▸ Task description: Convert the data from the line with "The image size is (1280, 746)." up to and including the line with "Looking at the screenshot, I should pos(49,36)." into a JSON list of strings, one string per line, skipping blank lines.

Items from a dataset:
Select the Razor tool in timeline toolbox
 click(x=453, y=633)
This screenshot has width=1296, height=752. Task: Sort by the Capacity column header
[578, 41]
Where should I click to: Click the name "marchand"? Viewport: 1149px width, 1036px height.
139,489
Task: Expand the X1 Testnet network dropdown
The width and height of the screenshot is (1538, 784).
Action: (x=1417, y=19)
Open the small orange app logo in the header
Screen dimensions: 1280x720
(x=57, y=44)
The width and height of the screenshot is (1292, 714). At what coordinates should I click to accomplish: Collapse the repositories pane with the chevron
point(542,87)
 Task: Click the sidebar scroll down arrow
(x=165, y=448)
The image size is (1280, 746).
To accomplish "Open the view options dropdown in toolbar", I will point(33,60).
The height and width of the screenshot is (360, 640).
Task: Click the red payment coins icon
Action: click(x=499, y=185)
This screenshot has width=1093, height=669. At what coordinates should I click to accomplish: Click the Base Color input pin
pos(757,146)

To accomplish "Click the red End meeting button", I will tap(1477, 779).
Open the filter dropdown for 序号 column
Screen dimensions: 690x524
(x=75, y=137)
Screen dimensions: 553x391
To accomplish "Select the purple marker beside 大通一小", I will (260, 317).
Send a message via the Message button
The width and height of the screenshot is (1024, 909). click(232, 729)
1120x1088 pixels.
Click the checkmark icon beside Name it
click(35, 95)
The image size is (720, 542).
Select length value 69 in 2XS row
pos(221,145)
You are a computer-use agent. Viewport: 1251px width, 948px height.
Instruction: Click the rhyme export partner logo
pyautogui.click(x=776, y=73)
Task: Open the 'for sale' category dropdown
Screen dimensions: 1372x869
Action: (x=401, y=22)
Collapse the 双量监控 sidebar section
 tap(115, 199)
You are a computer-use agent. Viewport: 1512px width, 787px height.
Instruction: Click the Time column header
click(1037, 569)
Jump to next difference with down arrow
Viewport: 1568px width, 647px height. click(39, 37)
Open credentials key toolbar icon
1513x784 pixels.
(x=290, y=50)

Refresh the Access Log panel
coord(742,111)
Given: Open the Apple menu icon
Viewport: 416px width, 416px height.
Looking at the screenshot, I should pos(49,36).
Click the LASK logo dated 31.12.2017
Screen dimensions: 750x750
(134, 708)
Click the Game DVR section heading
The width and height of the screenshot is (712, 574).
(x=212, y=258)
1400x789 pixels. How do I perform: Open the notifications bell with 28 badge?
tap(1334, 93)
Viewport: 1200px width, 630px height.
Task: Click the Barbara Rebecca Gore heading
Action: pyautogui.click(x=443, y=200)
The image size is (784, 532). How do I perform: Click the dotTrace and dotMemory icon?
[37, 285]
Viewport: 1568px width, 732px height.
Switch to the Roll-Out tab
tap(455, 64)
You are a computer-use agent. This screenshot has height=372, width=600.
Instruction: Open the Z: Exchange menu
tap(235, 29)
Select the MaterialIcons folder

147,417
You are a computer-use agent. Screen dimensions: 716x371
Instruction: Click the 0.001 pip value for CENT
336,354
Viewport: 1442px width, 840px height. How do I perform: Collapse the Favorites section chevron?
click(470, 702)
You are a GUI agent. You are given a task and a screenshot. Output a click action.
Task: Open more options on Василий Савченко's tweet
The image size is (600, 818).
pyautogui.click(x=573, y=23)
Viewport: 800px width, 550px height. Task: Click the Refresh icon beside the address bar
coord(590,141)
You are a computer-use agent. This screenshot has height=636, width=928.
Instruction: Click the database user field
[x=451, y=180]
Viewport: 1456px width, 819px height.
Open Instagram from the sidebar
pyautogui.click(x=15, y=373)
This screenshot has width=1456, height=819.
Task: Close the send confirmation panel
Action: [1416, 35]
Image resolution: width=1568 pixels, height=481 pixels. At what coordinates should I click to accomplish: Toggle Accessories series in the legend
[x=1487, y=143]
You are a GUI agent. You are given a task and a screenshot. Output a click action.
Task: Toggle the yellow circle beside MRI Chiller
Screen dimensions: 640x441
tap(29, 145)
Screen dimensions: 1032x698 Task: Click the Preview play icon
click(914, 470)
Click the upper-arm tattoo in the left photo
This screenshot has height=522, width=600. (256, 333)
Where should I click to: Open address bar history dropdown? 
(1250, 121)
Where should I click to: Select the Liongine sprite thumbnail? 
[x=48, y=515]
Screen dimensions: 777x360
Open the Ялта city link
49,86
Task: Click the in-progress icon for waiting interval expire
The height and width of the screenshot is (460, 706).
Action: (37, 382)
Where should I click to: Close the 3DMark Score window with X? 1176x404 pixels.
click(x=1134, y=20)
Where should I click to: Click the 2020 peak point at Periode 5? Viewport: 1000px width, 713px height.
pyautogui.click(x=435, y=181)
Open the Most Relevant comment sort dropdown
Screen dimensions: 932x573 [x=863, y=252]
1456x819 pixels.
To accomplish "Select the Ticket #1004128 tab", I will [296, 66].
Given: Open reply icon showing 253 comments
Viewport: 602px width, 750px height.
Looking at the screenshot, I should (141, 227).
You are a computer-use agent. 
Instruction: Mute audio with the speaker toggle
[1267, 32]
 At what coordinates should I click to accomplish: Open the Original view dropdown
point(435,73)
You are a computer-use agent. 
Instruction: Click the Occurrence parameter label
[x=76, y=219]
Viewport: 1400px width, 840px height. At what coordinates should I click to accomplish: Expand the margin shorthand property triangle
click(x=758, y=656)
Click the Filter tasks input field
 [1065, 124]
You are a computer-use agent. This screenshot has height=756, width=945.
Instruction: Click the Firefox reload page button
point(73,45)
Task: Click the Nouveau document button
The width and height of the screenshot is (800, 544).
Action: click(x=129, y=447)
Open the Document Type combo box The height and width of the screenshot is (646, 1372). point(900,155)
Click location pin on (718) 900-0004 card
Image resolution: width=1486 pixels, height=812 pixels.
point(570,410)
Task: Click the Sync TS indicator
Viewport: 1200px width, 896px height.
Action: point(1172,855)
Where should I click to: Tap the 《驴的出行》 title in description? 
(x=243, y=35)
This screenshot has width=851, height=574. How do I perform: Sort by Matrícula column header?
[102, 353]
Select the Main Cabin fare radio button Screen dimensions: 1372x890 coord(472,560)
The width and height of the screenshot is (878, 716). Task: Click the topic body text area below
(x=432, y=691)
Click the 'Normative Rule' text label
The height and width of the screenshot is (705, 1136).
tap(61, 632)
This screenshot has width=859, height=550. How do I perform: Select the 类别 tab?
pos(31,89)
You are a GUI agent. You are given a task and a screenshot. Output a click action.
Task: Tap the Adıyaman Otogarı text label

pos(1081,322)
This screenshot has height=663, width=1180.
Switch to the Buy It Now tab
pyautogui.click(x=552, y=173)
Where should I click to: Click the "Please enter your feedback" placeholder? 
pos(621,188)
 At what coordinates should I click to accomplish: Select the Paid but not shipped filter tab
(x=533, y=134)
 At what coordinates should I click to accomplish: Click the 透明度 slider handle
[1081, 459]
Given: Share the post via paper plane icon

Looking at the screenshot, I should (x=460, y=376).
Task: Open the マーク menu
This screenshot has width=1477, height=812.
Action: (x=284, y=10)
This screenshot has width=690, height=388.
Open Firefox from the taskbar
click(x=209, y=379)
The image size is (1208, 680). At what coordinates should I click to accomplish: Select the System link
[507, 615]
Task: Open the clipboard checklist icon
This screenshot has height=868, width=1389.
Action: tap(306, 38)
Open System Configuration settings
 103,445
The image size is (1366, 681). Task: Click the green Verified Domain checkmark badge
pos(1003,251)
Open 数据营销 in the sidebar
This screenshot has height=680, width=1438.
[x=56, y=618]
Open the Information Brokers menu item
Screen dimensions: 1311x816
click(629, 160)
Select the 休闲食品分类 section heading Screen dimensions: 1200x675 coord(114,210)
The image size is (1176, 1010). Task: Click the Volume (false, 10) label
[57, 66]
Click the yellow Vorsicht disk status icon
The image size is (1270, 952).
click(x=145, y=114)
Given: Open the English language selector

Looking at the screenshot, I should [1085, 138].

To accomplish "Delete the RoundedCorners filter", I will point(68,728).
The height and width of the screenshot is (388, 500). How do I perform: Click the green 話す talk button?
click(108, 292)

▸ Result for this exercise:
[
  "The image size is (1280, 746).",
  "To accomplish \"Open the view options dropdown in toolbar\", I will point(33,60).",
  "The height and width of the screenshot is (360, 640).",
  "Task: Click the red payment coins icon",
  "Action: click(x=499, y=185)",
  "This screenshot has width=1093, height=669. At what coordinates should I click to accomplish: Click the Base Color input pin",
  "pos(757,146)",
  "To accomplish \"Click the red End meeting button\", I will tap(1477, 779).",
  "Open the filter dropdown for 序号 column",
  "Screen dimensions: 690x524",
  "(x=75, y=137)",
  "Screen dimensions: 553x391",
  "To accomplish \"Select the purple marker beside 大通一小\", I will (260, 317).",
  "Send a message via the Message button",
  "The width and height of the screenshot is (1024, 909). click(232, 729)",
  "1120x1088 pixels.",
  "Click the checkmark icon beside Name it",
  "click(35, 95)",
  "The image size is (720, 542).",
  "Select length value 69 in 2XS row",
  "pos(221,145)",
  "You are a computer-use agent. Viewport: 1251px width, 948px height.",
  "Instruction: Click the rhyme export partner logo",
  "pyautogui.click(x=776, y=73)",
  "Task: Open the 'for sale' category dropdown",
  "Screen dimensions: 1372x869",
  "Action: (x=401, y=22)",
  "Collapse the 双量监控 sidebar section",
  " tap(115, 199)",
  "You are a computer-use agent. Viewport: 1512px width, 787px height.",
  "Instruction: Click the Time column header",
  "click(1037, 569)",
  "Jump to next difference with down arrow",
  "Viewport: 1568px width, 647px height. click(39, 37)",
  "Open credentials key toolbar icon",
  "1513x784 pixels.",
  "(x=290, y=50)",
  "Refresh the Access Log panel",
  "coord(742,111)",
  "Given: Open the Apple menu icon",
  "Viewport: 416px width, 416px height.",
  "Looking at the screenshot, I should pos(49,36)."
]